Deux femmes n’ont pas besoin, pour elles seules, d’une maison tout entière. Elles n’ont que faire de la cour, de la cave, du grenier, qui sont le domaine de l’homme. C’est dans la cour que l’on scie le bois lorsqu’il fait beau, que l’on étend, sur une toile de bâche, les haricots pour qu’ils sèchent au soleil, que l’on construit, avec de vieilles planches, une cabane dont on recouvre le toit avec des morceaux de fer blanc rouillé pour que la pluie ne tombe pas trop sur les poules. C’est dans la cave que les outils, chaque nuit, et souvent une saison entière, se reposent dans le coin qui leur est réservé près de la porte, entre la lucarne à toiles d’araignées et le grand coffre à charbon de bois, dans la cave que se suivent les casiers à qui l’on distribue, comme à des personnes, les légumes, au premier les pommes de terre, au deuxième les carottes, et les choux au troisième, dans la cave qu’il y a bien assez de place pour un tonneau de vin ; la place est ici, mais souvent c’est le tonneau qui ne vient pas.

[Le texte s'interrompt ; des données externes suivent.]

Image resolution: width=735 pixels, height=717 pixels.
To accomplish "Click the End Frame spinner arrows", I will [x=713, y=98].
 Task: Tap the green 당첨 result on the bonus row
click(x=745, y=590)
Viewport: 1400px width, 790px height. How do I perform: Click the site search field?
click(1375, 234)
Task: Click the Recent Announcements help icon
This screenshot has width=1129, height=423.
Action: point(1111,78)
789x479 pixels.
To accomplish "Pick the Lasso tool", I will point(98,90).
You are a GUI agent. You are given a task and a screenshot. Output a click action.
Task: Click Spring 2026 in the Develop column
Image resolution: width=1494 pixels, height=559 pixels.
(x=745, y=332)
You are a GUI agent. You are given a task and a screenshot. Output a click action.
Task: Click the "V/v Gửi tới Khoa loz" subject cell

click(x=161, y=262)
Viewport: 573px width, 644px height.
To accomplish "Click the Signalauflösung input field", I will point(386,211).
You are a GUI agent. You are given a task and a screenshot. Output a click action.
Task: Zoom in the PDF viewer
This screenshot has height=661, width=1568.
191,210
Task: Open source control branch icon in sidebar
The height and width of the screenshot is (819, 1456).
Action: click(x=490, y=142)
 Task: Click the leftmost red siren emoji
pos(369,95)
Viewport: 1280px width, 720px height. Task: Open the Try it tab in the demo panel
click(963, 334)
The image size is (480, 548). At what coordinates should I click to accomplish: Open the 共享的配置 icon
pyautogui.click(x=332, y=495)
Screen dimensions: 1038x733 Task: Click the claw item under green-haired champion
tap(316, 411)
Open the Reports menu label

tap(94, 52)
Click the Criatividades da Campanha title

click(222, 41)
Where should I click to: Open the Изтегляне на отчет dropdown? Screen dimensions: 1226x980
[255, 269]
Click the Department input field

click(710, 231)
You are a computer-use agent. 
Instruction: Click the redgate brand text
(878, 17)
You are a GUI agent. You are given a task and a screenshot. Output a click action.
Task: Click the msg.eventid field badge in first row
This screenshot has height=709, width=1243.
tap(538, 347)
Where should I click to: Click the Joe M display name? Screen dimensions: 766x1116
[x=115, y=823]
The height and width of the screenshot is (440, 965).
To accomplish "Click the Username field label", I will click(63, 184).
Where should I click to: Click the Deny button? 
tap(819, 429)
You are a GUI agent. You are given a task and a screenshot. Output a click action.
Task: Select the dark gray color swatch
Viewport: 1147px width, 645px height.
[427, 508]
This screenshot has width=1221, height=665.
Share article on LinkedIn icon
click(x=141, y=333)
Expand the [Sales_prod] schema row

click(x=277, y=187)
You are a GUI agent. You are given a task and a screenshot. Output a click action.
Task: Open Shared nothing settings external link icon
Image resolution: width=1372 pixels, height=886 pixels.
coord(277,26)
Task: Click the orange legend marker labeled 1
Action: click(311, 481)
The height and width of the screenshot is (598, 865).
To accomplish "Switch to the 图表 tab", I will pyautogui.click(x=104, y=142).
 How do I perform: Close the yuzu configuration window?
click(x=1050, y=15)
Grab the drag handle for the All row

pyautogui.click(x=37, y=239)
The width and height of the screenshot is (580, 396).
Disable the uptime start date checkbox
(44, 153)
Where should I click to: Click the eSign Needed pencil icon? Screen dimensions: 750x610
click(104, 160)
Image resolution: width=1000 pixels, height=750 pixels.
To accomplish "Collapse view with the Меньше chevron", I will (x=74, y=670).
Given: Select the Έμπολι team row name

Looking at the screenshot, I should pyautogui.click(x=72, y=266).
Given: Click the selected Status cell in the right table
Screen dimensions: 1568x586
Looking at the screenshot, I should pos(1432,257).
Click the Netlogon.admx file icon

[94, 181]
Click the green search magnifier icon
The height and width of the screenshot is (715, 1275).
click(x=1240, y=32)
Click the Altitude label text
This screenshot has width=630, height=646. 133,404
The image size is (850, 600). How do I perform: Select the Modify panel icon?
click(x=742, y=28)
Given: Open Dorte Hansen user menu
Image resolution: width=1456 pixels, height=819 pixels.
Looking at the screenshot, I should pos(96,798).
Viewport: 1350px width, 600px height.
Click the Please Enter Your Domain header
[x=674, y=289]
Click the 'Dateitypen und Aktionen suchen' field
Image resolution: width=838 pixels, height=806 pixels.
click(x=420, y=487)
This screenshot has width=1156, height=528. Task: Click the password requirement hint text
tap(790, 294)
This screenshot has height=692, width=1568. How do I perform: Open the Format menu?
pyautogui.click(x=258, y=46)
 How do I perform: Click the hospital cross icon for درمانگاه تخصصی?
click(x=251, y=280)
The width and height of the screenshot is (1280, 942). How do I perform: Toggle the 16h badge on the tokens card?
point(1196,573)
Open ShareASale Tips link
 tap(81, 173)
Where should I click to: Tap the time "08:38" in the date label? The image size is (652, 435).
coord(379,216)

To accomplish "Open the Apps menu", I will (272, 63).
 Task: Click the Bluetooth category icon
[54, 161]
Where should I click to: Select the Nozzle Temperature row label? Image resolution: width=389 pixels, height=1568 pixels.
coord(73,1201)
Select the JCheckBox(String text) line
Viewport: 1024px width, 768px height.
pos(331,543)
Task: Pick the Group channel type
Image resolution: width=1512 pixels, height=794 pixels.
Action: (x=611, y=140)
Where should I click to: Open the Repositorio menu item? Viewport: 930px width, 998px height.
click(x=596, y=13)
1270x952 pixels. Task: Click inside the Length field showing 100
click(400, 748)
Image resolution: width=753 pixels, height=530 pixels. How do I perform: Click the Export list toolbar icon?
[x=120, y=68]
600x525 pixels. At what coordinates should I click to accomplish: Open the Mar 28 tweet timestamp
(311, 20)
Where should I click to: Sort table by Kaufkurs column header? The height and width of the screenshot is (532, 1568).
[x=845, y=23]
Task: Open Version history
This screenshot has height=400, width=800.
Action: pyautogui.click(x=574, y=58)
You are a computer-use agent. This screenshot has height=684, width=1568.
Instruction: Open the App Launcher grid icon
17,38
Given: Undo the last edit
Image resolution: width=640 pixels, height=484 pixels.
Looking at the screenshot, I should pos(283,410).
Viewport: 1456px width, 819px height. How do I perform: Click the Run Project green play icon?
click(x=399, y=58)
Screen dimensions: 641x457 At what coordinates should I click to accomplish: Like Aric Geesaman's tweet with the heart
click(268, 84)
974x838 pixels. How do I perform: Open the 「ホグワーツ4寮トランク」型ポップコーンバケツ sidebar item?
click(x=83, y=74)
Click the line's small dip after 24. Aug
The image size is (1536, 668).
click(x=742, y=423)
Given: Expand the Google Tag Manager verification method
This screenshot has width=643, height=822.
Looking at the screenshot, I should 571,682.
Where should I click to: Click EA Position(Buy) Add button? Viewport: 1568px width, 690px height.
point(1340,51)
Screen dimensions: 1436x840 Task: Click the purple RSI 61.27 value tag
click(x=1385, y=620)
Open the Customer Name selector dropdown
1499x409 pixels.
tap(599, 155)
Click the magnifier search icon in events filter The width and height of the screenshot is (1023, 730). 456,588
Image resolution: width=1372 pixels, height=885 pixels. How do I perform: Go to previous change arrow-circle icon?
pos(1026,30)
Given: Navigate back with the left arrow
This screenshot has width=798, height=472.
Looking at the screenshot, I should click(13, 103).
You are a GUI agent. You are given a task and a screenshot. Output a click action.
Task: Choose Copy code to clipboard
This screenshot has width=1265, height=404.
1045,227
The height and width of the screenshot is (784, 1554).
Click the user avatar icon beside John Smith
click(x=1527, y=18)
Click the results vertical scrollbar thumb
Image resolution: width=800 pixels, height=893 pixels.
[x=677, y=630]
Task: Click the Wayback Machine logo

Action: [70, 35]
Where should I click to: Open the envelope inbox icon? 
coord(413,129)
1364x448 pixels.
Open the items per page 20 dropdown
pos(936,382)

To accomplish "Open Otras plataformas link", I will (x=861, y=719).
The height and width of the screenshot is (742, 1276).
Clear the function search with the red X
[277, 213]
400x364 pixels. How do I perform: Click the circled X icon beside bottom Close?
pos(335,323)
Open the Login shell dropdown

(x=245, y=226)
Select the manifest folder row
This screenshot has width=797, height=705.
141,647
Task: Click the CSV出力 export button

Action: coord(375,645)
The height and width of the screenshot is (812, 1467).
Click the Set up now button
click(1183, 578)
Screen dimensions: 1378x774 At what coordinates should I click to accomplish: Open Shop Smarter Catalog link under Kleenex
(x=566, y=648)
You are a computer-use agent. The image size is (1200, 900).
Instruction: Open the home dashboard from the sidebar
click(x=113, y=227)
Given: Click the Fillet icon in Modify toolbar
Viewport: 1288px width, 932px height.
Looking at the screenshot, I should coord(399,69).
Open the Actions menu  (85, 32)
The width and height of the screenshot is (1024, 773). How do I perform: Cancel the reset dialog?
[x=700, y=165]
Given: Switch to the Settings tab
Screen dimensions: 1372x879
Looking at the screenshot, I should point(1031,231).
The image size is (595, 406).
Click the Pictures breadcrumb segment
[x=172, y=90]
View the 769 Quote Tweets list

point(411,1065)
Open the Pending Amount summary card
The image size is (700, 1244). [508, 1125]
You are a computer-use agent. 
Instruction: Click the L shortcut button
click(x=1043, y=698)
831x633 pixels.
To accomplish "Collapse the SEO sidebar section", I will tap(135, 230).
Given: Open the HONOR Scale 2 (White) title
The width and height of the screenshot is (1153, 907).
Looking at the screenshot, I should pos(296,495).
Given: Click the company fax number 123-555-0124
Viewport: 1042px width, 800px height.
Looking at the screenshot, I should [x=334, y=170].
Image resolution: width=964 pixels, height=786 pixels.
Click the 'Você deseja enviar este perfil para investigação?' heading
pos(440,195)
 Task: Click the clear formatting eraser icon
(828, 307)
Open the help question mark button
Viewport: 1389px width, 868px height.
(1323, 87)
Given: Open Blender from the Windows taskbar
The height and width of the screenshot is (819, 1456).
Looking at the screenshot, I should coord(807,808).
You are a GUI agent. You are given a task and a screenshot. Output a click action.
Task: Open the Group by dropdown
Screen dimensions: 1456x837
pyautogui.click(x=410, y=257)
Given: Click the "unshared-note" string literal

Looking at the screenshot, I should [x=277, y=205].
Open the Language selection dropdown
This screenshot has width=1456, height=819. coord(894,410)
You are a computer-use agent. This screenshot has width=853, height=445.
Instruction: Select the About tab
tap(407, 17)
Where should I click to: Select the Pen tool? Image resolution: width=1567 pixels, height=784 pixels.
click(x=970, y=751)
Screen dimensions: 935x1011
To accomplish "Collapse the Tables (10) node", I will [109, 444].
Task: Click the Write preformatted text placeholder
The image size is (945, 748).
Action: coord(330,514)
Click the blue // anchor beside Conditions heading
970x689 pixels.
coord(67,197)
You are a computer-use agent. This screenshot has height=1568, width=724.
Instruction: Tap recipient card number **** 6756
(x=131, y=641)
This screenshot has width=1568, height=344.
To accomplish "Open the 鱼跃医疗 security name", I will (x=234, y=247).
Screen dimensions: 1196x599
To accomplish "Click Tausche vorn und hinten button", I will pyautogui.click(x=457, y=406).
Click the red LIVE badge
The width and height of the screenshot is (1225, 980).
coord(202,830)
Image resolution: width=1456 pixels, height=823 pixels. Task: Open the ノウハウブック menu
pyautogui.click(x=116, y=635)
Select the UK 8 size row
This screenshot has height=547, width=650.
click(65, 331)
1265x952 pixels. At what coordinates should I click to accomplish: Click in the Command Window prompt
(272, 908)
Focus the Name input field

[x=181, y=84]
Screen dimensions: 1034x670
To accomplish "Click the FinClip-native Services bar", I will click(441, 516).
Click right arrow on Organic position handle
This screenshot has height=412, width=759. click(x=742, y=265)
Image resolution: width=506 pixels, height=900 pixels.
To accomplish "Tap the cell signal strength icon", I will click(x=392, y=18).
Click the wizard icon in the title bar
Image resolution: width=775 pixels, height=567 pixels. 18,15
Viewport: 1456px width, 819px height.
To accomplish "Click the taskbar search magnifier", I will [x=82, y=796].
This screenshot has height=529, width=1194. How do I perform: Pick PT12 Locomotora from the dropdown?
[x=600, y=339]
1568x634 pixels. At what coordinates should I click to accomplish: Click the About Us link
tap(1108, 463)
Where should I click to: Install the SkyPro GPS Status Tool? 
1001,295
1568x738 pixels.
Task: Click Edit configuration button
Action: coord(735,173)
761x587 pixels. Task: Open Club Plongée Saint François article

C’est dans le grenier que l’on empile les fagots, que l’on entasse le bois, que l’on a toujours en réserve quelques bottes de paille, que l’on remise, pêle-mêle, tout ce qui ne peut plus servir, de vieux berceaux par exemple. La cour, la cave, le grenier font partie de la maison qu’ils complètent, qu’ils agrandissent. Ils en font un grand royaume à part des autres où l’homme est le maître. Lui parti, c’est comme si la maison se disloquait. La cour, la cave, le grenier sont inutiles, sont de trop. Une chambre suffit.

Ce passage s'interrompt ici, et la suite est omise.